WASHINGTON (CN) – A bicameral group of lawmakers met for the first time Thursday to reconcile House and Senate versions of the financial reform bill. They promised to craft legislation to overhaul the nation’s financial system, end taxpayer bailouts of Wall Street and add consumer protections to the financial industry.
“This is going to be a very open process,” said House Financial Services Committee Chairman Rep. Barney Frank, D-Mass., who chaired Thursday’s conference committee. “Nothing will be put into this final bill that is not advanced, openly debated, subject to amendment by the conference process and then voted on.”
Frank and Senate Banking Committee Chairman Sen. Christopher Dodd, D-Conn., who pushed the bill through the Senate, are heading up negotiations with the White House.
The committee plans to meet over the next few weeks, aiming to get a final version of the bill to President Obama by June 24, before he leaves for the G20 summit in Toronto.
Thursday’s conference was heavily split down party lines, with Democrats touting the bill’s new consumer protections and its regulations of risky trading practices, and Republicans saying the bill institutionalizes taxpayer bailouts and treats small community banks no different than large Wall Street firms.
Sen. Blanche Lincoln, D-Ark., said the current bill contains “well over 99 percent of what we had in our Senate bill.” She added, “We are excited to begin with that product.”
She highlighted the bill’s regulation of the derivatives market, the section of the financial industry dealing with instruments whose value comes from underlying investments that was faulted for much of the financial collapse. The derivatives market ballooned by “$600 trillion dollars in notional value” over a decade, Lincoln said.

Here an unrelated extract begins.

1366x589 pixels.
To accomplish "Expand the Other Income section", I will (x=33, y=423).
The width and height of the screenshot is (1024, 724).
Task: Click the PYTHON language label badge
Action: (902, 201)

The new bill brings derivatives trading through clearing houses, increasing transparency for regulators and the public, Lincoln said. By regulating the derivatives market, Lincoln said, banks could again focus on their initial pillars of business, “taking deposits and making loans.”
“There is so much common ground here,” she said, adding that lawmakers were “weeks away from making history” with the final bill.
Sen. Richard Shelby, R-Ala., called the reform bill “incomplete and unnecessarily overreaching,” lamenting the creation of the new consumer protection bureau that he said was “more intrusive than protective” and was “a liberal activist’s dream come true.”
He also voiced objection to regulating the derivatives market, saying it would only push derivatives trading overseas, thereby “magnifying, not reducing, systemic risk.”
The House approved its version of the bill with a 223-202 vote last December, and the Senate approved its version in May by a vote of 59-39.